[Stored data entries]

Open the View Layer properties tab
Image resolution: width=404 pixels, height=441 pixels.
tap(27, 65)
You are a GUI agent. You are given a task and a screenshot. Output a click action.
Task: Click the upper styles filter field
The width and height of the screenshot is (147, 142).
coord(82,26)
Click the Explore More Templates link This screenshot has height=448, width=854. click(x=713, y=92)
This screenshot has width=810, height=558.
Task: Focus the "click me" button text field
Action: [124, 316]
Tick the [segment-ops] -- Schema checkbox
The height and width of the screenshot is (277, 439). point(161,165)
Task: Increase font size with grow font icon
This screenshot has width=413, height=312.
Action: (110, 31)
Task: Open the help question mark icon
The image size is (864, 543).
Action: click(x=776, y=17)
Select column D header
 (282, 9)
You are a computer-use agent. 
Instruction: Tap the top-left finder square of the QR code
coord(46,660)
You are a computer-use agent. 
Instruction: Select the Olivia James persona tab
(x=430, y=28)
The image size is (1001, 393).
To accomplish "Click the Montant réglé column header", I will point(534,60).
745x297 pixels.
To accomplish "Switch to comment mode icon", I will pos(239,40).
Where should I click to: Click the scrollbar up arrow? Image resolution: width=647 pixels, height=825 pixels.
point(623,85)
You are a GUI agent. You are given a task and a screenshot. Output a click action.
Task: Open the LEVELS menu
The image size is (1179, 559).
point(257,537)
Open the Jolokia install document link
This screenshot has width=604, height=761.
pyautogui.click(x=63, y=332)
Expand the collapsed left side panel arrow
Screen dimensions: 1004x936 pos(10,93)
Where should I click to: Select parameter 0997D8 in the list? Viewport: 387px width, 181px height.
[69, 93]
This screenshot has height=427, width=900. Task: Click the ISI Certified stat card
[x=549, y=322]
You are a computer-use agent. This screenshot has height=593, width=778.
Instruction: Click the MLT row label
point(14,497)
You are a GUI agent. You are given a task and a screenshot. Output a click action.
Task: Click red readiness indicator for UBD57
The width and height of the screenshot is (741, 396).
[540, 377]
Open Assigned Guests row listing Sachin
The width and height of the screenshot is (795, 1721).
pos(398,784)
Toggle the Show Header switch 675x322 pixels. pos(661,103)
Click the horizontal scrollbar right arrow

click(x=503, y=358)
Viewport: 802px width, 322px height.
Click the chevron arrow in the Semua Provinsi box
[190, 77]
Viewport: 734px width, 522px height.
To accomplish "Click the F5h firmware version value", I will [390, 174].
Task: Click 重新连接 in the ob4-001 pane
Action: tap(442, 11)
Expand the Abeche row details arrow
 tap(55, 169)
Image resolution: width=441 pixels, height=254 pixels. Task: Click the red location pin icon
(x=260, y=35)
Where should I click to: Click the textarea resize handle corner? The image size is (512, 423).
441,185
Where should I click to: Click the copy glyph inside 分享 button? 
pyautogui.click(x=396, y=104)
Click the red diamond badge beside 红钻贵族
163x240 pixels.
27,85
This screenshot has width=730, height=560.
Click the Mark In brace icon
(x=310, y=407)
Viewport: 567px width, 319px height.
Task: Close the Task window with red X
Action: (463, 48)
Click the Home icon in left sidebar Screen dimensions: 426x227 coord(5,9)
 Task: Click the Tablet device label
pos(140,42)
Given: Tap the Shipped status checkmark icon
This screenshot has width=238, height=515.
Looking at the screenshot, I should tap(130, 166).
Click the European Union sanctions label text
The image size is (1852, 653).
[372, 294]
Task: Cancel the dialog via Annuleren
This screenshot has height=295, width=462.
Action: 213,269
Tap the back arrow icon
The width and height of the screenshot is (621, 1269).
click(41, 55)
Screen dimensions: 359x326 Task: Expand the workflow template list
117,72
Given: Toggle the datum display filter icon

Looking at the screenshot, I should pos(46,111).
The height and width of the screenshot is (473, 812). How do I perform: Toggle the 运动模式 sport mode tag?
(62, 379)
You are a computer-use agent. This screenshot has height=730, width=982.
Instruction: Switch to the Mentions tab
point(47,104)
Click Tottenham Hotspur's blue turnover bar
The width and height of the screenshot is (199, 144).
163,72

▶ [Problem description]: Output the data in full, please, exactly as written.

▶ [Answer to this exercise]:
Open the View Layer properties tab
Image resolution: width=404 pixels, height=441 pixels.
tap(27, 65)
You are a GUI agent. You are given a task and a screenshot. Output a click action.
Task: Click the upper styles filter field
The width and height of the screenshot is (147, 142).
coord(82,26)
Click the Explore More Templates link This screenshot has height=448, width=854. click(x=713, y=92)
This screenshot has width=810, height=558.
Task: Focus the "click me" button text field
Action: [124, 316]
Tick the [segment-ops] -- Schema checkbox
The height and width of the screenshot is (277, 439). point(161,165)
Task: Increase font size with grow font icon
This screenshot has width=413, height=312.
Action: (110, 31)
Task: Open the help question mark icon
The image size is (864, 543).
Action: click(x=776, y=17)
Select column D header
 (282, 9)
You are a computer-use agent. 
Instruction: Tap the top-left finder square of the QR code
coord(46,660)
You are a computer-use agent. 
Instruction: Select the Olivia James persona tab
(x=430, y=28)
The image size is (1001, 393).
To accomplish "Click the Montant réglé column header", I will point(534,60).
745x297 pixels.
To accomplish "Switch to comment mode icon", I will pos(239,40).
Where should I click to: Click the scrollbar up arrow? Image resolution: width=647 pixels, height=825 pixels.
point(623,85)
You are a GUI agent. You are given a task and a screenshot. Output a click action.
Task: Open the LEVELS menu
The image size is (1179, 559).
point(257,537)
Open the Jolokia install document link
This screenshot has width=604, height=761.
pyautogui.click(x=63, y=332)
Expand the collapsed left side panel arrow
Screen dimensions: 1004x936 pos(10,93)
Where should I click to: Select parameter 0997D8 in the list? Viewport: 387px width, 181px height.
[69, 93]
This screenshot has height=427, width=900. Task: Click the ISI Certified stat card
[x=549, y=322]
You are a computer-use agent. This screenshot has height=593, width=778.
Instruction: Click the MLT row label
point(14,497)
You are a GUI agent. You are given a task and a screenshot. Output a click action.
Task: Click red readiness indicator for UBD57
The width and height of the screenshot is (741, 396).
[540, 377]
Open Assigned Guests row listing Sachin
The width and height of the screenshot is (795, 1721).
pos(398,784)
Toggle the Show Header switch 675x322 pixels. pos(661,103)
Click the horizontal scrollbar right arrow

click(x=503, y=358)
Viewport: 802px width, 322px height.
Click the chevron arrow in the Semua Provinsi box
[190, 77]
Viewport: 734px width, 522px height.
To accomplish "Click the F5h firmware version value", I will [390, 174].
Task: Click 重新连接 in the ob4-001 pane
Action: tap(442, 11)
Expand the Abeche row details arrow
 tap(55, 169)
Image resolution: width=441 pixels, height=254 pixels. Task: Click the red location pin icon
(x=260, y=35)
Where should I click to: Click the textarea resize handle corner? The image size is (512, 423).
441,185
Where should I click to: Click the copy glyph inside 分享 button? 
pyautogui.click(x=396, y=104)
Click the red diamond badge beside 红钻贵族
163x240 pixels.
27,85
This screenshot has width=730, height=560.
Click the Mark In brace icon
(x=310, y=407)
Viewport: 567px width, 319px height.
Task: Close the Task window with red X
Action: (463, 48)
Click the Home icon in left sidebar Screen dimensions: 426x227 coord(5,9)
 Task: Click the Tablet device label
pos(140,42)
Given: Tap the Shipped status checkmark icon
This screenshot has width=238, height=515.
Looking at the screenshot, I should tap(130, 166).
Click the European Union sanctions label text
The image size is (1852, 653).
[372, 294]
Task: Cancel the dialog via Annuleren
This screenshot has height=295, width=462.
Action: 213,269
Tap the back arrow icon
The width and height of the screenshot is (621, 1269).
click(41, 55)
Screen dimensions: 359x326 Task: Expand the workflow template list
117,72
Given: Toggle the datum display filter icon

Looking at the screenshot, I should pos(46,111).
The height and width of the screenshot is (473, 812). How do I perform: Toggle the 运动模式 sport mode tag?
(62, 379)
You are a computer-use agent. This screenshot has height=730, width=982.
Instruction: Switch to the Mentions tab
point(47,104)
Click Tottenham Hotspur's blue turnover bar
The width and height of the screenshot is (199, 144).
163,72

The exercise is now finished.